- Born: 1951 (age 73–74) Dushanbe, Tajikistan
- Occupation: Historian
- Relatives: Nazarsho Dodkhudoyev (father); Larisa Dodkhudoeva (sister);

Academic background
- Alma mater: Leningrad State University; Tajik Academy of Sciences (PhD);
- Thesis: Epigraphic Monuments of Samarqand, XI–XIV Centuries (1983)

= Lola Dodkhudoeva =

Tajikistani historian (born 1951)

Lola Dodkhudoeva (born 1951) is a Tajikistani historian.

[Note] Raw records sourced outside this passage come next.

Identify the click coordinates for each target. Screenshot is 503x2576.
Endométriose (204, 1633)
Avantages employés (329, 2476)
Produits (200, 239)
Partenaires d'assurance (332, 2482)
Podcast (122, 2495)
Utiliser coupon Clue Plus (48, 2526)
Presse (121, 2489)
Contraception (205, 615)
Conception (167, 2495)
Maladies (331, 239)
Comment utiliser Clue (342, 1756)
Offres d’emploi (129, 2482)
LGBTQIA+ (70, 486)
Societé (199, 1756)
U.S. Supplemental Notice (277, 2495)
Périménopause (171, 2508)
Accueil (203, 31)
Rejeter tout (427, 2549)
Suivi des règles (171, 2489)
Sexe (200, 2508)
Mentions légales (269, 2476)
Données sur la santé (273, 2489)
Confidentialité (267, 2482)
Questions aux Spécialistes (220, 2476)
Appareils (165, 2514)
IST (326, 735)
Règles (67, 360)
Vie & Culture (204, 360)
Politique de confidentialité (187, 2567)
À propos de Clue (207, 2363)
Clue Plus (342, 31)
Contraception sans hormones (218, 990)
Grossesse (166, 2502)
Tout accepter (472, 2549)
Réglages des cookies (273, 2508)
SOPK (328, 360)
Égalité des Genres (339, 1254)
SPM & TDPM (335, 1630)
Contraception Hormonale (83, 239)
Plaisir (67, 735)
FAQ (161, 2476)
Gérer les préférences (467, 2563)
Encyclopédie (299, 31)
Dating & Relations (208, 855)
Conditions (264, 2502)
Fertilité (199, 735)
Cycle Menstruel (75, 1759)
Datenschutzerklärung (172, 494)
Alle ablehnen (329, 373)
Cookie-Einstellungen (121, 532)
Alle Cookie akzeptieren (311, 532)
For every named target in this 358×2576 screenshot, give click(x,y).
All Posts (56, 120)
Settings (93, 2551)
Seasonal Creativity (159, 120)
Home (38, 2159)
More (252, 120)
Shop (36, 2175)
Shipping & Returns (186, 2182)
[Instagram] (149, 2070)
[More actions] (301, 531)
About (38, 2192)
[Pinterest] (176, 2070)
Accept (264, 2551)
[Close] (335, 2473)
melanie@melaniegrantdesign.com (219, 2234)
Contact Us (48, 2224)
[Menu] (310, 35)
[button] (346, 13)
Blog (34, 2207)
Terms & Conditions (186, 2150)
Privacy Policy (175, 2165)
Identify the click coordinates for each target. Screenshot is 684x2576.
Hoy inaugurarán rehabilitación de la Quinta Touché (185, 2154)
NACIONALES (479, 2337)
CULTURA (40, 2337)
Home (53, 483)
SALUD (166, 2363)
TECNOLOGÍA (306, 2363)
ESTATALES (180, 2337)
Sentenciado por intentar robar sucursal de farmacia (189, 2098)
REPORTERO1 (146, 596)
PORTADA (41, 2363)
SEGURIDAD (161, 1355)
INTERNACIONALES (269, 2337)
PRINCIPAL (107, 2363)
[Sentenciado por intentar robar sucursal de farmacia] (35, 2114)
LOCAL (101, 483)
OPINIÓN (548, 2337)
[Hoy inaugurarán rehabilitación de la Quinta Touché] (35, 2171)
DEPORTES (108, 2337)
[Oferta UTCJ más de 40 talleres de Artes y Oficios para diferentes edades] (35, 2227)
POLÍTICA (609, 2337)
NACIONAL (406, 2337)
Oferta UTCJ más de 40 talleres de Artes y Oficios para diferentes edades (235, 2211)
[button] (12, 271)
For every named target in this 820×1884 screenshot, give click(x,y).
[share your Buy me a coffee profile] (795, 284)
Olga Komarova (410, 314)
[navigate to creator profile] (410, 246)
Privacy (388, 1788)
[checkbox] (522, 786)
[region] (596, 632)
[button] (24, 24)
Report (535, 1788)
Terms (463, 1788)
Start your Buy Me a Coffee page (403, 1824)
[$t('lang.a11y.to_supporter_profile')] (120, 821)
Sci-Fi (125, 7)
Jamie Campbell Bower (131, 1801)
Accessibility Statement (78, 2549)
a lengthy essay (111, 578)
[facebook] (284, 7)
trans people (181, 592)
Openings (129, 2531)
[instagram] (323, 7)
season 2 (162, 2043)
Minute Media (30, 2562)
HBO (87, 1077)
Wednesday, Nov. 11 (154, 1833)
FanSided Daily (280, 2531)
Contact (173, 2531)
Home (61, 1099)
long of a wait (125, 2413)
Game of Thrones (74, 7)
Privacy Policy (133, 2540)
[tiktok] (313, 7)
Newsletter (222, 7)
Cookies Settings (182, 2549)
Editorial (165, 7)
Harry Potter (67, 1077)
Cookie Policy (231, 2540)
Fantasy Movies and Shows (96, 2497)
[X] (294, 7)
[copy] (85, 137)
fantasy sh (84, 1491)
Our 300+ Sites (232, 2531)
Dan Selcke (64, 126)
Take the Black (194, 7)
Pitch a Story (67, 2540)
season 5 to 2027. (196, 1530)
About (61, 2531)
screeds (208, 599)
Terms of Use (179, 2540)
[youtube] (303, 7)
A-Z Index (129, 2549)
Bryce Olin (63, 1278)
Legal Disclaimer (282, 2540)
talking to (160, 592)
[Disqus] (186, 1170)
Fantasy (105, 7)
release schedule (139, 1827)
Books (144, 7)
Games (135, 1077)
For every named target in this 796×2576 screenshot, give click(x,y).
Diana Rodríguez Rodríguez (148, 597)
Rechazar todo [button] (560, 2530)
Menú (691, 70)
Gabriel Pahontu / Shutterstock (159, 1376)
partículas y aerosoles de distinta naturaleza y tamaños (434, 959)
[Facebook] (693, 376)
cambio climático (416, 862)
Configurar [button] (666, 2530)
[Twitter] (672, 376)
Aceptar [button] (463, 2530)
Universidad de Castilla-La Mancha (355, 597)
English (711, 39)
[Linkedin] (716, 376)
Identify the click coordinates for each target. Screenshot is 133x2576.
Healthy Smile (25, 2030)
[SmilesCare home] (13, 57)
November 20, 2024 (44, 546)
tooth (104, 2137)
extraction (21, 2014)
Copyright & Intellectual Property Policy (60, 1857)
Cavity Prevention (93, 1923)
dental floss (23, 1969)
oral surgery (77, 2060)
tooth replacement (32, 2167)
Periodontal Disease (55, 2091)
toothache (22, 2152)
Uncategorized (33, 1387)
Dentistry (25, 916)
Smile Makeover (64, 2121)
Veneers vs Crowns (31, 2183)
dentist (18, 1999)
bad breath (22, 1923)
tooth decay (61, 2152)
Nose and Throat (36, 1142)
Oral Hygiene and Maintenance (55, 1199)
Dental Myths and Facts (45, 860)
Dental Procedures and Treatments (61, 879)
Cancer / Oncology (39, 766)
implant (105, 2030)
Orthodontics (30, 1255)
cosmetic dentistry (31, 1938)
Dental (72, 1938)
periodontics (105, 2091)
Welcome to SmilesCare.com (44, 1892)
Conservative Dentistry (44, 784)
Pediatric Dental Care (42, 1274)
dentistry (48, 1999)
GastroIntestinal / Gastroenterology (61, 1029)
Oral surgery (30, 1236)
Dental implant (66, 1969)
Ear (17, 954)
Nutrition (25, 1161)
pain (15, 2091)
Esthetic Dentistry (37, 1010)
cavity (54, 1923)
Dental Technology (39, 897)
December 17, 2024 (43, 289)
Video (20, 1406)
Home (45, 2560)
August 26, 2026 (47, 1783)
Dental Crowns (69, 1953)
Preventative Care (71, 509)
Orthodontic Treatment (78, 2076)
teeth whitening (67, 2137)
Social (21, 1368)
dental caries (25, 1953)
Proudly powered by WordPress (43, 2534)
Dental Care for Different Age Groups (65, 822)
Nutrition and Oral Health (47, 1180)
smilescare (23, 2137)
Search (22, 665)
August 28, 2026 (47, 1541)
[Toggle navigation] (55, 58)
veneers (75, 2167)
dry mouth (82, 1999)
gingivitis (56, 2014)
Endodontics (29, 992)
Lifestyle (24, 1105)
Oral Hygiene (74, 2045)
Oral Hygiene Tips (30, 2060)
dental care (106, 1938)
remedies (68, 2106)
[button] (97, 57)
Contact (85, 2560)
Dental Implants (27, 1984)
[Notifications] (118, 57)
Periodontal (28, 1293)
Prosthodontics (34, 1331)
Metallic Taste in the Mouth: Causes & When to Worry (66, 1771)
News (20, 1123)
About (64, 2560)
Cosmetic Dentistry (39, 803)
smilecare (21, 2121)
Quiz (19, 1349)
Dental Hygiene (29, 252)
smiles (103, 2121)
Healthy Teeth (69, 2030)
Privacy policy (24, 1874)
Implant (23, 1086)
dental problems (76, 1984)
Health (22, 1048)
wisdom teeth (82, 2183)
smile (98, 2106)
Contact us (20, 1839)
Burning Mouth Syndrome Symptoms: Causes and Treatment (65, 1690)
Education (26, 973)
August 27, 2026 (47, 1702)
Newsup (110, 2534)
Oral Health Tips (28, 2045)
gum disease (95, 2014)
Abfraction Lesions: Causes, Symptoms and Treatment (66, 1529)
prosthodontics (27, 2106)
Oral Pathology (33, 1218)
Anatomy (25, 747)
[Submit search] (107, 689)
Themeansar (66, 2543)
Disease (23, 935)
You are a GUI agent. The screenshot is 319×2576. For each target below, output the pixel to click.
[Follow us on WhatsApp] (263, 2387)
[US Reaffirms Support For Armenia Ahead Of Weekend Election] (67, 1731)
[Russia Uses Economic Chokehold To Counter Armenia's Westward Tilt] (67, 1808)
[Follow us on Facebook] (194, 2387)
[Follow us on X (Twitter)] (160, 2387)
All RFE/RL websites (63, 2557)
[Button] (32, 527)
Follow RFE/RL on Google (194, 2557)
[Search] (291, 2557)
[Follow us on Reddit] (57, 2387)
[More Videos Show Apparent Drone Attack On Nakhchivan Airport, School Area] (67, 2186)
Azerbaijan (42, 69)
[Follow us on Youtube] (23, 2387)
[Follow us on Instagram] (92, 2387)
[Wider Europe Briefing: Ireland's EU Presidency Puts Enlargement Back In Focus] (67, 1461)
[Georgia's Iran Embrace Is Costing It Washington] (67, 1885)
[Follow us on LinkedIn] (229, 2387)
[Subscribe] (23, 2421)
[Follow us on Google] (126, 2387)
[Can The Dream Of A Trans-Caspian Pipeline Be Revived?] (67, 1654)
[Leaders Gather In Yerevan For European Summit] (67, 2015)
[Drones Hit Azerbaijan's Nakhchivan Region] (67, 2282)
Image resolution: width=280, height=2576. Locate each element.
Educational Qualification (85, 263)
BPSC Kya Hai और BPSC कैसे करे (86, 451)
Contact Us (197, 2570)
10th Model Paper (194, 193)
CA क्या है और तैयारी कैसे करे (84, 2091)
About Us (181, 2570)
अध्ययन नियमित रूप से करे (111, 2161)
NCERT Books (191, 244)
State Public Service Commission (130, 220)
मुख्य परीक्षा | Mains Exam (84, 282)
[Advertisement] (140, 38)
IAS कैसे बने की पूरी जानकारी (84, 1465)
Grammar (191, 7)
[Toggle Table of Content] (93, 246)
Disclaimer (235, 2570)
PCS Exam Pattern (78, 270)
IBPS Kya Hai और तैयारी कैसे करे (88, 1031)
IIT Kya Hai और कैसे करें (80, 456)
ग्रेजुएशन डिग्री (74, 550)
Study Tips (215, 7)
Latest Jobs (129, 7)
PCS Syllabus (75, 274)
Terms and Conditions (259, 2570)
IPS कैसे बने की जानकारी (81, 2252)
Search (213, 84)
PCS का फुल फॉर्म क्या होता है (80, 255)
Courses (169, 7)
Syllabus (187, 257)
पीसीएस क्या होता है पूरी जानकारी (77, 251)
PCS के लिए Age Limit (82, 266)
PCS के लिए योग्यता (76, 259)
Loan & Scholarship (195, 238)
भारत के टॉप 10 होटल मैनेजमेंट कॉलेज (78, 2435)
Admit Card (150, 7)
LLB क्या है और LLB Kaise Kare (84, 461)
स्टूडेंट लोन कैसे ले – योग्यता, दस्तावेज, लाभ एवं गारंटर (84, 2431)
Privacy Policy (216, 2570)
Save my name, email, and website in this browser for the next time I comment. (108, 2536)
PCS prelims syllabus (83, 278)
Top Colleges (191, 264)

Born in Dushanbe, Dodkhudoeva is the daughter of Nazarsho Dodkhudoyev; Her sister is the art historian Larisa Dodkhudoeva. She received a degree in Arabic studies from Leningrad State University in 1973. In 1977 she began work as a researcher at the Department of Medieval History of the Institute of History, Ethnography, and Archaeology at the Tajik Academy of Sciences; she later became the head of the department. She received her Ph.D. in 1983 from the Tajik Academy of Sciences. From 1993 to 1994 she worked in the Tajikistan Ministry of Education; from 1996 to 1997 she was the deputy director of the Open Society Institute's branch in the country. In March 2000 she was named secretary general of UNESCO's national commission for Tajikistan. Dodkhudoeva is by specialty a historian of Islam, focusing on the religion's role in medieval Central Asian affairs, with some forays into more contemporary topics. As of 2016 she was a chief scholar of the Rudaki Institute of Language, Literature, Oriental Studies and Written Heritage at the Tajikistan Academy of Sciences.